Dataset entries
============================================================

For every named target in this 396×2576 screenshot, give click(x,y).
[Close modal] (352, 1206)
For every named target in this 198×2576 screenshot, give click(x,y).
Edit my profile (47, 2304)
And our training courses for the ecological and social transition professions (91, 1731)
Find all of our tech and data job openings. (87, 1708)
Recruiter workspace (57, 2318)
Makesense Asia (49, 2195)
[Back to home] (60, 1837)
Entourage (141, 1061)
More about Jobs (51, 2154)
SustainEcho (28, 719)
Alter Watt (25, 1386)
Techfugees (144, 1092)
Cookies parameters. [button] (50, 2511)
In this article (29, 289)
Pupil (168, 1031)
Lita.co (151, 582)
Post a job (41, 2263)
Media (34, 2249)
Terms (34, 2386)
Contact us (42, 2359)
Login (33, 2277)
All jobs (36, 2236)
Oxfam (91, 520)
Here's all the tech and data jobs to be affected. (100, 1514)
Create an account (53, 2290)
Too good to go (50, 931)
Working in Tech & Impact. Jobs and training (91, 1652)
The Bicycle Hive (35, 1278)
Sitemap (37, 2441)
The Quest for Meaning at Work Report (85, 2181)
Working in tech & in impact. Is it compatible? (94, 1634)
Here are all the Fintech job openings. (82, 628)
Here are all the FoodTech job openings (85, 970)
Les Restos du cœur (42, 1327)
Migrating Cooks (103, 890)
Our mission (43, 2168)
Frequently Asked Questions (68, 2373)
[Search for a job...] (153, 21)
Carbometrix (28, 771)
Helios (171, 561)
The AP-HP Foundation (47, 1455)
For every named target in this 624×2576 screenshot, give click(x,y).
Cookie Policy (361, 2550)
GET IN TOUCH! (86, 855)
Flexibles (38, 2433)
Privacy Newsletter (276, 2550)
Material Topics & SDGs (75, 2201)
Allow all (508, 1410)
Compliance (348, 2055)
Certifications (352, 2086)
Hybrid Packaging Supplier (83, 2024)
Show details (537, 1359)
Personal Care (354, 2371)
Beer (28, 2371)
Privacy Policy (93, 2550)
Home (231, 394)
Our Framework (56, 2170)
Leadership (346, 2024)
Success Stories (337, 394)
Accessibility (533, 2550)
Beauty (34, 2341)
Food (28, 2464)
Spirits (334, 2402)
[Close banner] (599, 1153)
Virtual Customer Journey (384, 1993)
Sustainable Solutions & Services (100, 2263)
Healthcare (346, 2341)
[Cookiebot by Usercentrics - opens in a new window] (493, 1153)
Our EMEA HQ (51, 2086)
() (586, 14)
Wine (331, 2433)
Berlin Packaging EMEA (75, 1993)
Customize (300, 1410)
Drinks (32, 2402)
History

============================================================

*What this task involves:*
Looking over the records, find each line with the word "target" and copy it.

*Exercise response:*
For every named target in this 396×2576 screenshot, give click(x,y).
For every named target in this 198×2576 screenshot, give click(x,y).
For every named target in this 624×2576 screenshot, give click(x,y).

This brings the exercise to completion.